Exercise instructions: Starting with the line that has "How do I perform: Click" and finishing with the line that has "Given: Click the", set down each line below exactly. Pictures are not copied.

Records provided:

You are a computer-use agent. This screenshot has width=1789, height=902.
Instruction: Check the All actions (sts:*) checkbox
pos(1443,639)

...

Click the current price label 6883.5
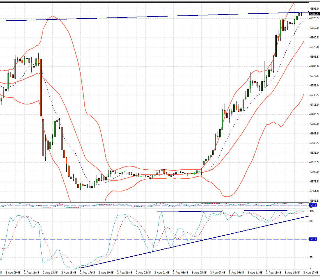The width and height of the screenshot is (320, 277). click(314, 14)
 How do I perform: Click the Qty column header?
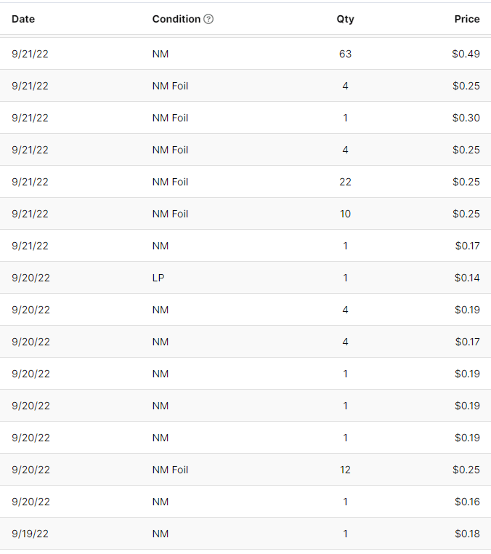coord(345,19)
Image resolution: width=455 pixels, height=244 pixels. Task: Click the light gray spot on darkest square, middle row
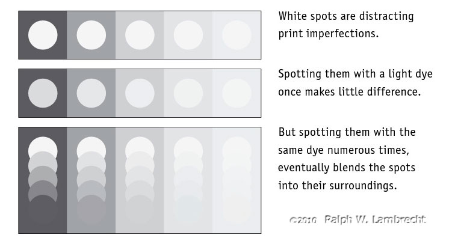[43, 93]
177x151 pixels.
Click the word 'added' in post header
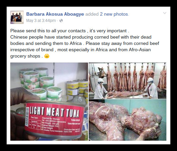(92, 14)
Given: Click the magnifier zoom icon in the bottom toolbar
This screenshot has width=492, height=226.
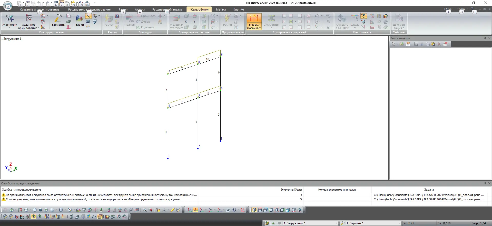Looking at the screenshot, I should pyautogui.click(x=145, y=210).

Result of the task:
 How do I perform: Click the Qty column header?
coord(345,19)
Image resolution: width=455 pixels, height=244 pixels. Task: Click the light gray spot on darkest square, middle row
[43, 93]
177x151 pixels.
Click the word 'added' in post header
(92, 14)
Given: Click the magnifier zoom icon in the bottom toolbar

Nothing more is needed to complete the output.